Text passage below:

A question about the strategy of only optimizing code objects that are called a lot. Doesn't this mean that a "main" function containing a major inner loop doesn't get the optimization it might deserve?

PS. I like you a lot but there's no way I'm going to "bare" with you. :-)
msg264674 - (view) Author: Yury Selivanov (yselivanov) * (Python committer) Date: 2016-05-02 21:38
> OK, I get it. I think it would be really helpful if issue 26110 was updated, reviewed and committed -- it sound like a good idea on its own, and it needs some burn-in time due to the introduction of two new opcodes. (That's especially important since there's also a patch introducing wordcode, i.e. issue 26647 and undoubtedly the two patches will conflict.) It also needs to show benchmark results on its own (but I think you've got that).

Right.  Victor asked me to review the wordcode patch (and maybe even commit), and I'll try to do that this week.  LOAD_METHOD/CALL_METHOD patch needs some refactoring, right now it's a PoC-quality.  I agree it has to go first.

> I am also happy to see the LOAD_GLOBAL optimization, and it alone may be sufficient to save PEP 509 (though I would recommend editing the text of the PEP dramatically to focus on a brief but crisp description of the change itself and the use that LOAD_GLOBAL would make of it and the microbench results; it currently is a pain to read the whole thing).

Alright.  I'll work on this with Victor.

> I have to read up on what you're doing to LOAD_ATTR/LOAD_METHOD. In the mean time I wonder how that would fare in a world where most attr lookups are in namedtuples.

I think there will be no difference, but I can add a microbenchmark and see.

> As a general recommendation I would actually prefer more separate patches (even though it's harder on you), just with very clearly stated relationships between them.

NP. This is a big change to review, and the last thing I want is to accidentally make CPython slower.

> A question about the strategy of only optimizing code objects that are called a lot. Doesn't this mean that a "main" function containing a major inner loop doesn't get the optimization it might deserve?

Right, the "main" function won't be optimized.  There are two reasons of why I added this threshold of 1000 calls before optimizations:

1. We want to limit the memory overhead.  We, generally, don't want to optimize module code objects, and code objects that are called just a few times over long periods of time.  We can introduce additional heuristic to detect long running loops, but I'm afraid that it will add overhead to the loops that don't need this optimization.

2. We want the environment to become stable -- the builtins and globals namespaces to be fully populated (and, perhaps, mutated), classes fully initialized etc.

> PS. I like you a lot but there's no way I'm going to "bare" with you. :-)

Haha, this is my typo of the month, I guess ;)
msg264676 - (view) Author: Guido van Rossum (gvanrossum) * (Python committer) Date: 2016-05-02 21:45
All sounds good. Glad the issue of long-running loops is at least on your
radar.
msg310845 - (view) Author: Nick Coghlan (ncoghlan) * (Python committer) Date: 2018-01-27 06:36
With the 3.7 beta deadline just around the corner, 3.8 will be the next opportunity to reconsider this idea.

End of Text passage.
Given information below:

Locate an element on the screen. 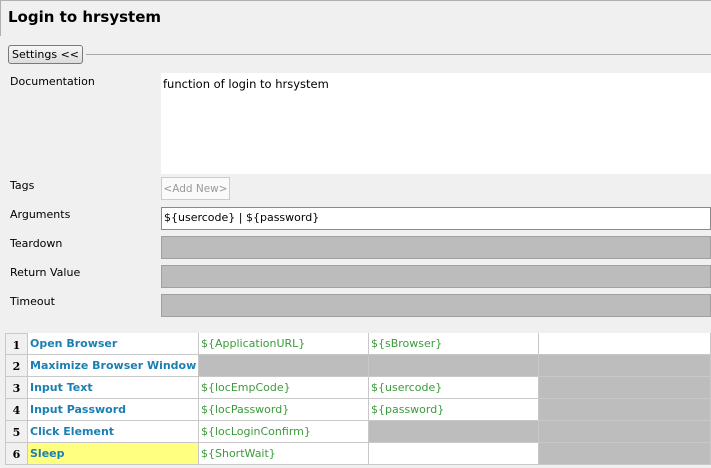 The image size is (711, 468). table-row: 6 Sleep ${ShortWait} is located at coordinates (358, 454).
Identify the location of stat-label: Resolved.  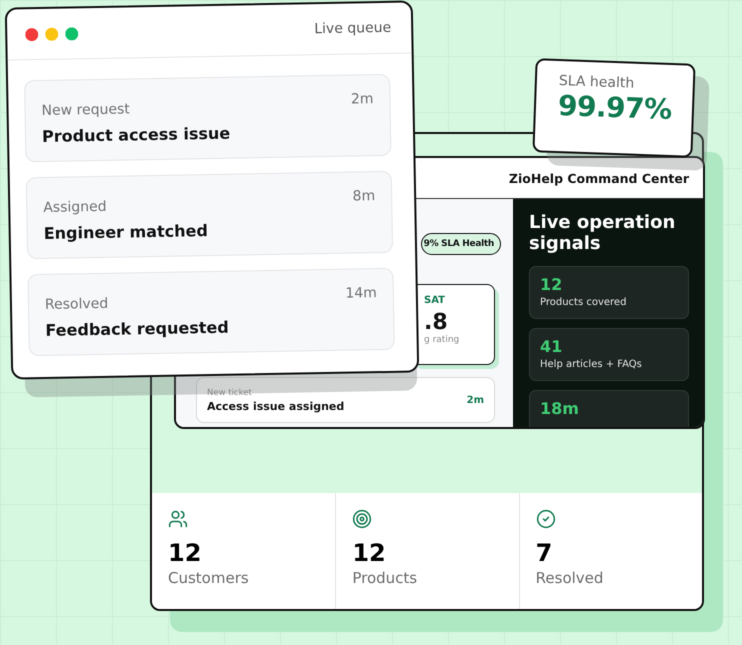
(570, 578).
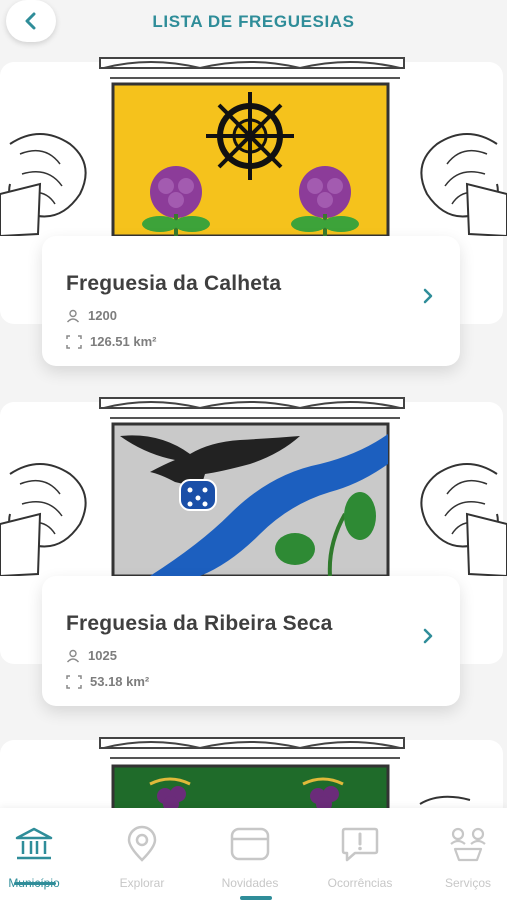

End of Given information.

Actions to take:
1. From the optimization thread, copy the stretch from "msg264674 - (view)" through "you've got that).".
2. Answer these questions using the optimization thread.
(a) How many calls must a code object receive before optimizations are applied?
(b) Which issue number is given for the patch introducing wordcode?
(c) Which version is named as the next opportunity to reconsider the idea?
The listing was taken from a separate source.

Solutions in order:
1.
msg264674 - (view) Author: Yury Selivanov (yselivanov) * (Python committer) Date: 2016-05-02 21:38
> OK, I get it. I think it would be really helpful if issue 26110 was updated, reviewed and committed -- it sound like a good idea on its own, and it needs some burn-in time due to the introduction of two new opcodes. (That's especially important since there's also a patch introducing wordcode, i.e. issue 26647 and undoubtedly the two patches will conflict.) It also needs to show benchmark results on its own (but I think you've got that).

2.
(a) 1000 calls
(b) Issue 26647
(c) 3.8